**Given records:**
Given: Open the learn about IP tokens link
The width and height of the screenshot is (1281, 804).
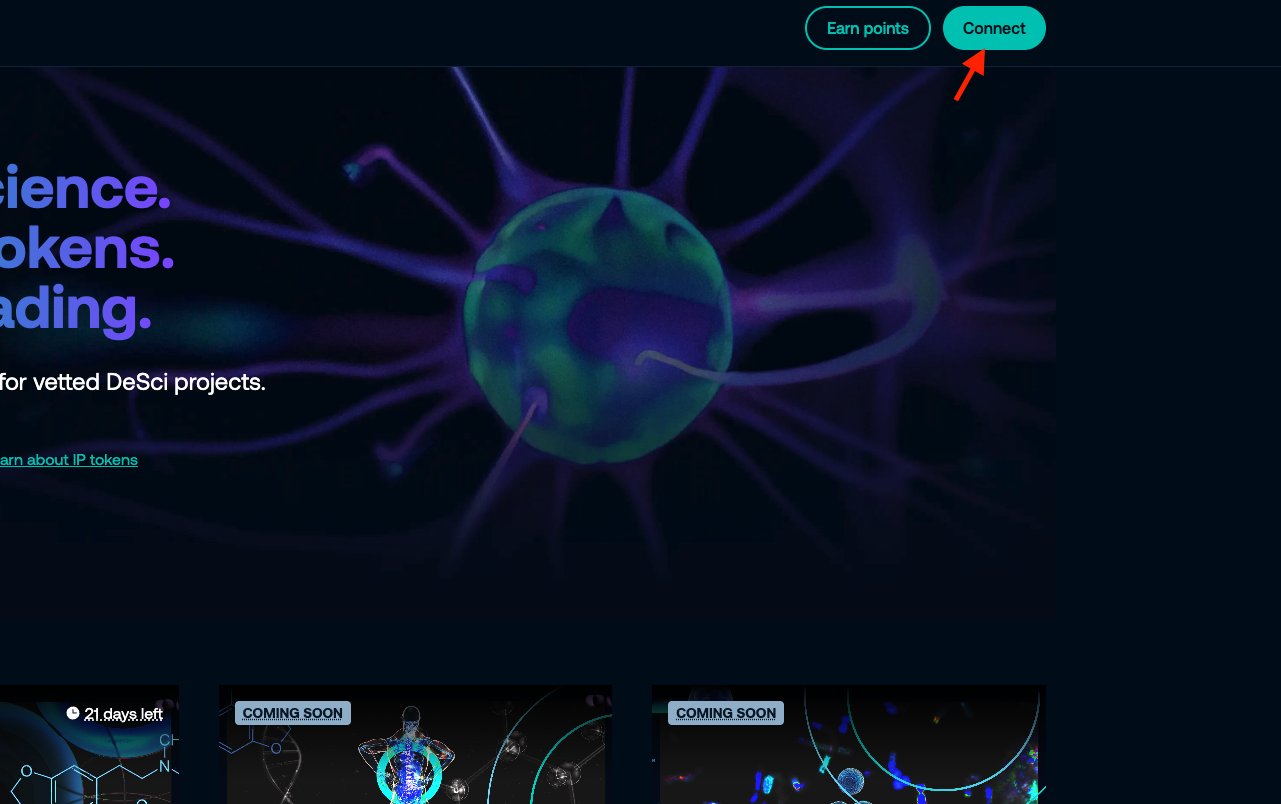Looking at the screenshot, I should (68, 460).
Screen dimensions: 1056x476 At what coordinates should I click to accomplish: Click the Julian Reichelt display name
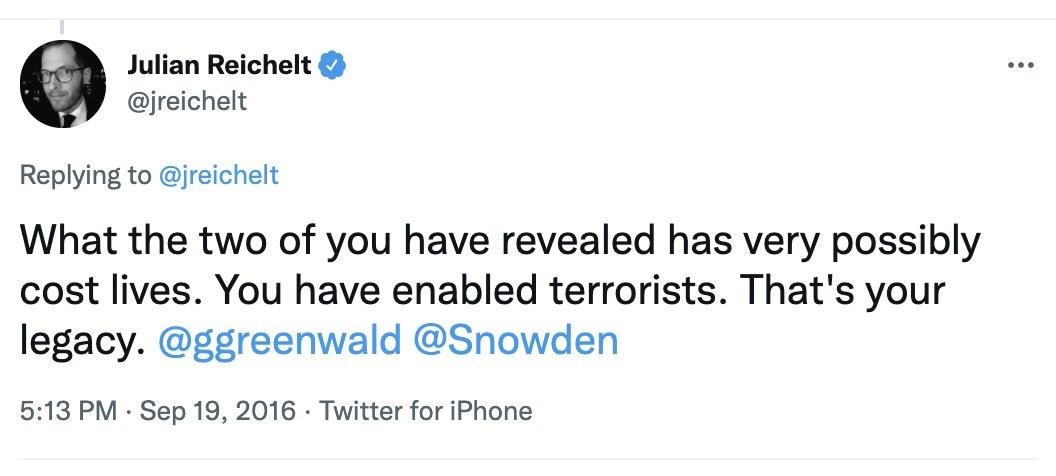(220, 67)
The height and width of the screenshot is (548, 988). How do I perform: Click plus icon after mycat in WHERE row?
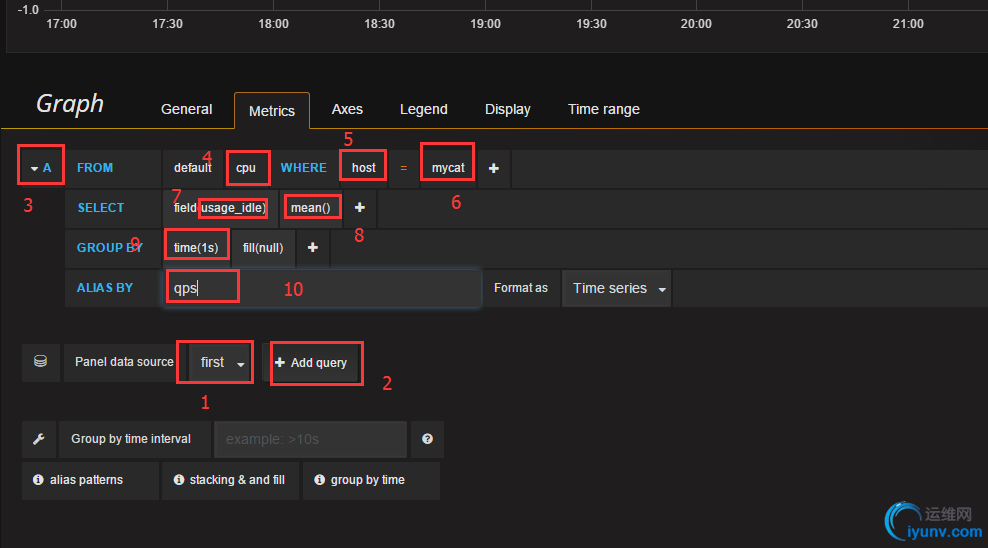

**To do:** From the line containing "The width and" down to the last line of the data, print every line exactly and nothing else. Pictures stay out of the copy.

**Written solution:**
The width and height of the screenshot is (1281, 804).
Looking at the screenshot, I should (68, 460).
Screen dimensions: 1056x476 At what coordinates should I click to accomplish: Click the Julian Reichelt display name
(220, 67)
The height and width of the screenshot is (548, 988). How do I perform: Click plus icon after mycat in WHERE row?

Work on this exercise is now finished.